#!/bin/bash
# A test case for swap attention and recompute activation function.
# Noted that the performance of swap attention would be greatly impact
# when h2d band-with is occupied, for example, file transferring and ckpt convertion.

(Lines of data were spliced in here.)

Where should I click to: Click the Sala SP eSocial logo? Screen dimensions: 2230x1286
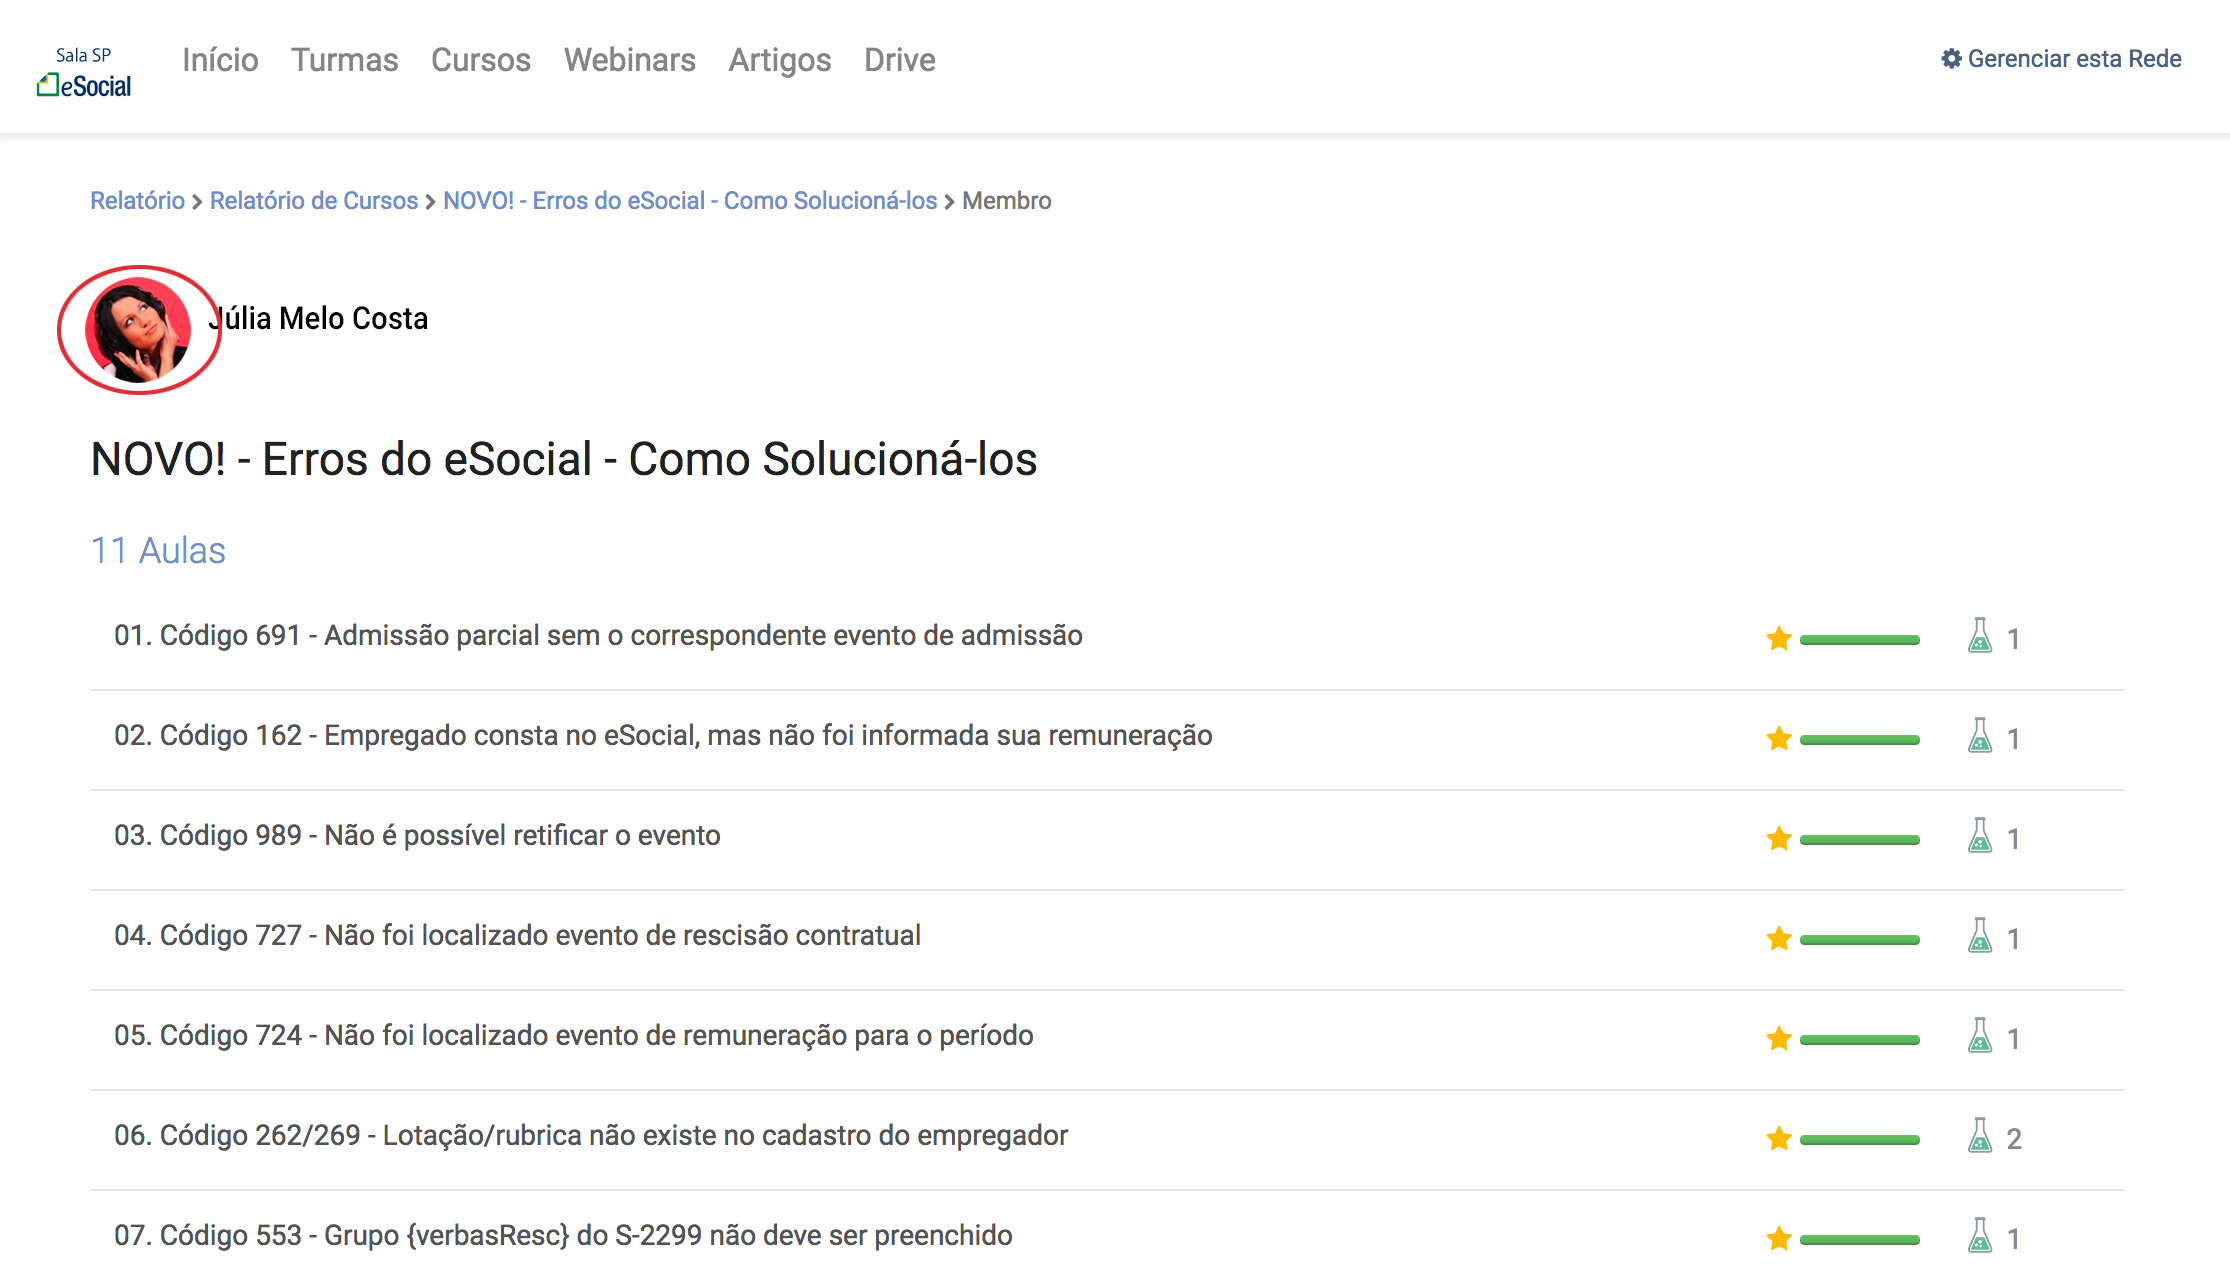point(85,72)
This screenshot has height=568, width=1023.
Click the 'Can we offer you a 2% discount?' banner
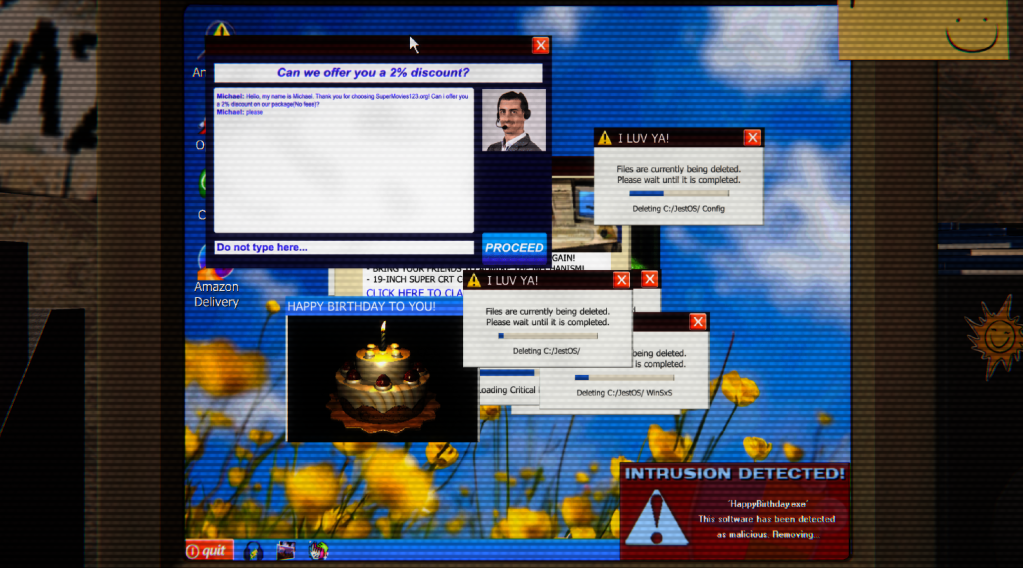[x=377, y=73]
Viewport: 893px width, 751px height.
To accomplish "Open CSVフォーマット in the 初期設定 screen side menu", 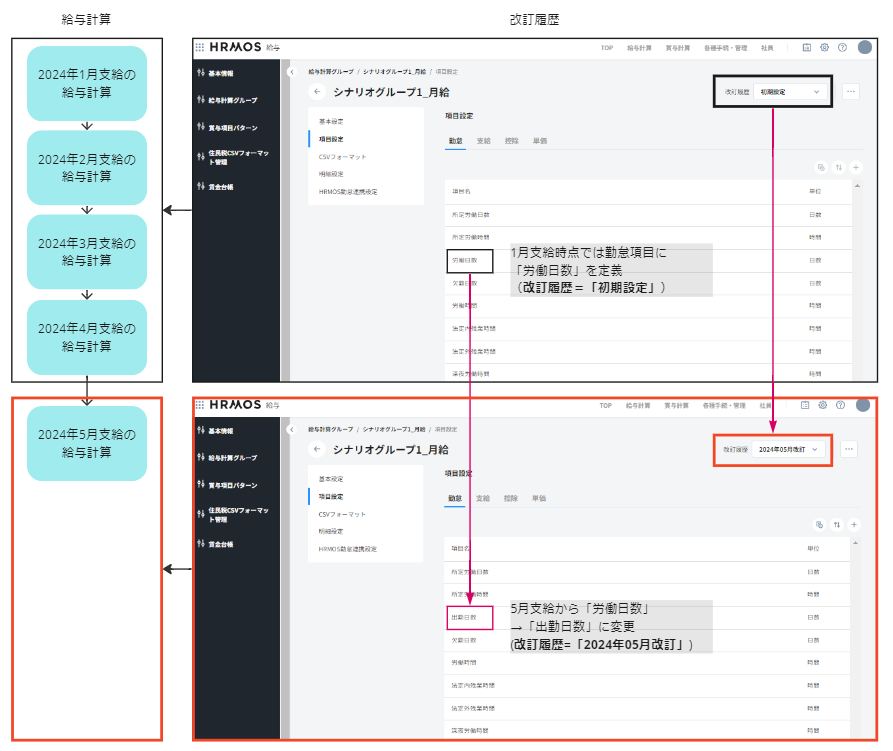I will click(342, 157).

export CUDA_DEVICE_MAX_CONNECTIONS=1
export PYTORCH_NPU_ALLOC_CONF=expandable_segments:True

NPUS_PER_NODE=8
MASTER_ADDR=localhost
MASTER_PORT=6008
NNODES=1
NODE_RANK=0
WORLD_SIZE=$(($NPUS_PER_NODE*$NNODES))

basepath=$(cd `dirname $0`; cd ../../../; pwd)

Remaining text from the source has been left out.